Analysis of EB-derived cells cultured for up to 3 days in serum-free
conditions without added factors showed that already by day 1, the expression
of Rex1 (Zfp42), a transcription factor specifically
expressed in ES cells, was strongly downregulated. In parallel, the expression
of Fgf5, which marks epiblast-like cells, was transiently upregulated
on day 1 and 2 (Fig. 1D).
Real-time PCR quantification confirmed that Rex1 was downregulated
5-fold by day 1 and more than 100-fold by day 3, whereas Fgf5 was
transiently upregulated up to 7-fold on day 1 and 2 (see Fig. S2 in the
supplementary material). The expression of both Oct4
(Pou5f1) and Nanog was maintained up to day 2 of
differentiation, but by day 3 the expression of these two genes was also
downregulated (Fig. 1D). These
changes in gene expression were accompanied by a strong decrease in the
potential to form EBs upon secondary replating when compared with the
potential of ES cells for generating EBs under similar conditions
(Fig. 1E). By the second day of
EB culture in serum-free media without added soluble factors, the transition
from ES cell to epiblast cell appeared complete: Rex1 expression was
barely detectable, Oct4 and Nanog were still expressed,
Fgf5 expression was strongly upregulated, and very few EBs were
generated upon secondary replating. The removal of leukemia inhibitor factor
(LIF) and feeder cells, which together keep ES cells undifferentiated, appears
sufficient to trigger the progression from ES cell to epiblast-like cell
stage. Analysis of the expression level of genes indicative of neuronal
(Sox1, Wnt1) or mesoderm/endoderm (Gata4, brachyury,
Sox17) differentiation, did not reveal any overt sign of random
differentiation toward any of these lineages
(Fig. 1D). Our data indicate
that no exogenously added factors are necessary for the transition from ES
cells to epiblast-like cells. Although ES cells were able to progress to
epiblast-like cells, we never detected GFP expression driven from the
brachyury locus.
Bmp4 promotes the efficient formation of mesoderm but a poor specification to hemangioblast fate
The next step of differentiation, the progression from epiblast-like cells
to mesoderm, was monitored by assessing the percentage of GFP+
cells during a time-course of GFP-Bry ES cell differentiation. Various
cytokines were tested for their potential to induce mesoderm when added at the
start of the EB culture. Bmp4 induced robust mesoderm commitment, whereas VEFG
and bFGF did not induce significant GFP expression, and activin A induced only
limited GFP upregulation (Fig.
2A,C and see Fig. S3 in the supplementary material). When added at
4 ng/ml, Bmp4 induced a pattern of GFP+ cell formation highly
similar to that seen in the serum condition. By day 2.5 of differentiation,
the first GFP+ cells were detected. This percentage of
GFP+ cells increased steadily to reach nearly 100% by day 3.75,
when the cells started to downregulate GFP expression, as previously observed
(Fehling et al., 2003). A dose
titration of Bmp4 showed that although a wide range of concentrations induced
GFP+ cell formation, both low (0.8 ng/ml) and high (100 ng/ml)

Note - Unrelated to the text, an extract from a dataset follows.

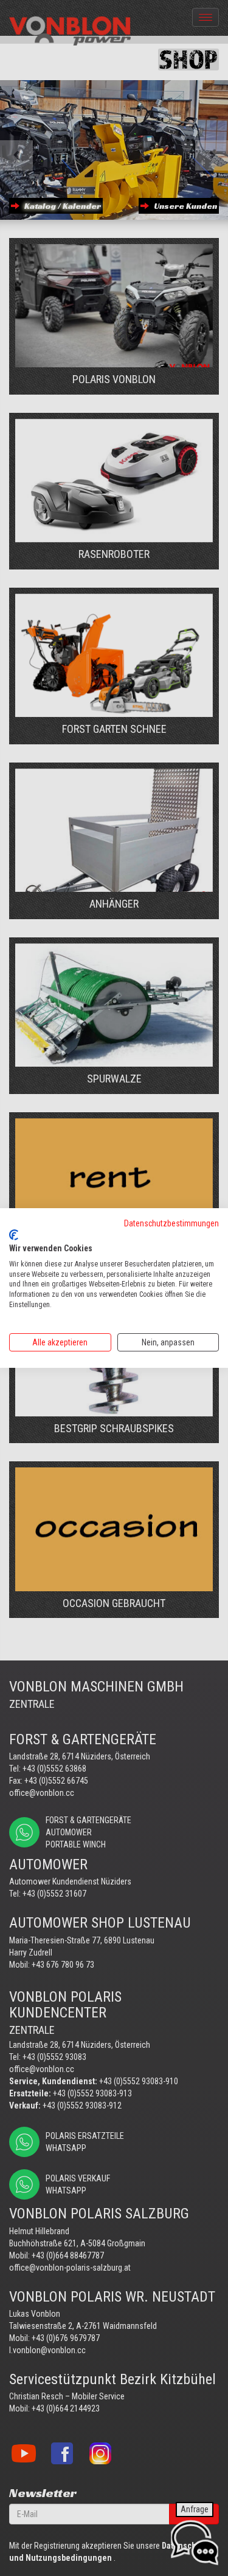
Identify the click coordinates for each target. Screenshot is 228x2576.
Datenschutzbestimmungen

concentrations were suboptimal for mesoderm induction
(Fig. 2A). The level of GFP
expression was not influenced by the Bmp4 concentration (see Fig. S4A in the
supplementary material). Interestingly, at day 4 of differentiation, all Bmp4
concentrations tested led to a slight increase in GFP level relative to the
serum control. A dramatic increase in GFP+ cell recovery was
observed between day 2 and 3 of differentiation, which correlates with the
onset of mesoderm formation and supports the inductive rather than survival
nature of Bmp4 action (see Fig. S4B in the supplementary material). In support
of a lack of direct correlation between survival and induction, Bcl2
overexpression in ES cells led to a 5-fold increase in survival upon EB
formation in serum-free conditions, but this enhanced survival did not replace
the requirement for Bmp4 to promote mesoderm specification (see Fig. S1B,C in
the supplementary material). In addition to brachyury upregulation, Bmp4
stimulation induced the upregulation of several genes indicative of paraxial
mesoderm, including Fgf8, follistatin, Mesp2 and
Tbx6 (Fig. 2B). These
data suggest that Bmp4 might be able to stimulate the formation of a broad
range of mesoderm subpopulations. Our data do not fully address the direct
action of Bmp4 on epiblast-like cells. However, it is unlikely that Bmp4 acts
through an intermediate visceral endoderm-like layer. Indeed, we failed to
detect the presence of a visceral endoderm-like layer in EBs, either by
morphology or by DBA (Dolichos biflorus agglutinin) staining, whereas
this layer was clearly stained with DBA in E7.25 embryos (see Fig. S5 in the
supplementary material).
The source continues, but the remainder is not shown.